▶ [Exercise brief]:
Return verbatim the run of lines that opens with the line holding "Where should I click to: Click the user" and closes with the last line of the records.

'''

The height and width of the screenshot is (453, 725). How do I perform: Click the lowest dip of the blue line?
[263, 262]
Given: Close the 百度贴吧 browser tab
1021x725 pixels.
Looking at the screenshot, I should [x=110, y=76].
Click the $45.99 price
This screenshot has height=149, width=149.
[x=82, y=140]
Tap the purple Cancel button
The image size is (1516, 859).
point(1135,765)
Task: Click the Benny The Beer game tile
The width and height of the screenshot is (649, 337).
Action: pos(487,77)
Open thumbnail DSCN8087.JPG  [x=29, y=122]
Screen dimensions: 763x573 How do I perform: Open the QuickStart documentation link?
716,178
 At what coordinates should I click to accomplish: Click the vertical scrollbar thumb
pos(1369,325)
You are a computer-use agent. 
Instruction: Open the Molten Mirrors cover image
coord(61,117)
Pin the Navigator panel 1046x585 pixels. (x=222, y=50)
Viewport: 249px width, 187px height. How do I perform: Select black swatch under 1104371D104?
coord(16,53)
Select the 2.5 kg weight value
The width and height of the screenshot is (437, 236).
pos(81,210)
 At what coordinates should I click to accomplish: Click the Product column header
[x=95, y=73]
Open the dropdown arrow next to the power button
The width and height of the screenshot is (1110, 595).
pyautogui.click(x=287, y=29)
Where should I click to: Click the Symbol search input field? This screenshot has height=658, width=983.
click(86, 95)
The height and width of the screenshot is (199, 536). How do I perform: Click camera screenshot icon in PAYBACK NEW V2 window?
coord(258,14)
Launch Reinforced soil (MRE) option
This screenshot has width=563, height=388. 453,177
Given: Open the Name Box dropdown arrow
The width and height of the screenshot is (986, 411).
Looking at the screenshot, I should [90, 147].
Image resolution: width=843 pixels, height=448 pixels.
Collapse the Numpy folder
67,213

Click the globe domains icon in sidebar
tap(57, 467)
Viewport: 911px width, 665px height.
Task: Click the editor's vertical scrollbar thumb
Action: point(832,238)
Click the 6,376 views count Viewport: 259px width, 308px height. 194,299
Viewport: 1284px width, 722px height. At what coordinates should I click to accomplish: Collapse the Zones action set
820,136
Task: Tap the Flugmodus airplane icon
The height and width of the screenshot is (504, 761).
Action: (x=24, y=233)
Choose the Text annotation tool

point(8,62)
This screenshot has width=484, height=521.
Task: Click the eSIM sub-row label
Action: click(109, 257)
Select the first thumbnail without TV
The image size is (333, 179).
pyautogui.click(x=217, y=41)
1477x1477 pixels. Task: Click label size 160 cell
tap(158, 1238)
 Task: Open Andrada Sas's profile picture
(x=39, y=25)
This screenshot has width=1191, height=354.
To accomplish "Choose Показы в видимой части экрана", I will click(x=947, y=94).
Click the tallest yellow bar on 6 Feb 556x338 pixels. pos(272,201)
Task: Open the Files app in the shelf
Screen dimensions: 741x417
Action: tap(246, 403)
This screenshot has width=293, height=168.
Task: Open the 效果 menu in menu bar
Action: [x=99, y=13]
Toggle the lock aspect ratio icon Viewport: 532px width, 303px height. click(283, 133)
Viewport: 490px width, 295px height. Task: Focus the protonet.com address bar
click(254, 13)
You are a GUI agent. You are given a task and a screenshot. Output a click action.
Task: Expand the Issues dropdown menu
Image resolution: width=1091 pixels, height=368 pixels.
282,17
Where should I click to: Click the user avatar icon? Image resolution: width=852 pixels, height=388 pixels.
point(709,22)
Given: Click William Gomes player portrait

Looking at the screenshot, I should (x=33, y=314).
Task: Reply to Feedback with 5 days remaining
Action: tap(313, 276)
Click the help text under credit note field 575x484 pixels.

'''

▶ [Result of the exercise]:
Where should I click to: Click the user avatar icon? Image resolution: width=852 pixels, height=388 pixels.
point(709,22)
Given: Click William Gomes player portrait

Looking at the screenshot, I should (x=33, y=314).
Task: Reply to Feedback with 5 days remaining
Action: tap(313, 276)
Click the help text under credit note field 575x484 pixels.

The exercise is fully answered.